- _AIM OF THE EXERCISE_
The output should be all lines of the entries below in which the word "breadcrumb" occurs.

[Entries taken from a collection]

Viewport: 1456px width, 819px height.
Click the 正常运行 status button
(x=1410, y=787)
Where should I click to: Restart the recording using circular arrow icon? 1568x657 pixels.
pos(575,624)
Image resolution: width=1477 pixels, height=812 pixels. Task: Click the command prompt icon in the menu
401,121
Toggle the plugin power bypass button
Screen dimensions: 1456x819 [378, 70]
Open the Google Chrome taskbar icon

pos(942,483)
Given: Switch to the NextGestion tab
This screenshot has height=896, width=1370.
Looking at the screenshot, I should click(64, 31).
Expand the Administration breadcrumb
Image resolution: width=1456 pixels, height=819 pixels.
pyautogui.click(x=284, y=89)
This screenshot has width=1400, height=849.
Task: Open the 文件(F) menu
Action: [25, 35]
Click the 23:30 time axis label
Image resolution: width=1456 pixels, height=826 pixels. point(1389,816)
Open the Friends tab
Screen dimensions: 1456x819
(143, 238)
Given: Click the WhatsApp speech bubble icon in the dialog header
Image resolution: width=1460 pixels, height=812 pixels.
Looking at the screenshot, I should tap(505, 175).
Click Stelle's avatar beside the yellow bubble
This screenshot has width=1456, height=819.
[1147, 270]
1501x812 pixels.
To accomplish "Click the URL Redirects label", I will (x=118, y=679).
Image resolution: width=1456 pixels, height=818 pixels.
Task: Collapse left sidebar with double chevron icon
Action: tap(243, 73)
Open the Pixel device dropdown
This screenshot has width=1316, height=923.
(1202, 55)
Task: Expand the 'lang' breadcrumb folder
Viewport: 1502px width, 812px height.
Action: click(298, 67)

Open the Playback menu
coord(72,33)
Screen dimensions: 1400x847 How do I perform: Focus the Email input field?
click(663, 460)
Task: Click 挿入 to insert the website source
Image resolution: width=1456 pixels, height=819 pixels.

- _WRITTEN ANSWER_
Expand the Administration breadcrumb
Task: Expand the 'lang' breadcrumb folder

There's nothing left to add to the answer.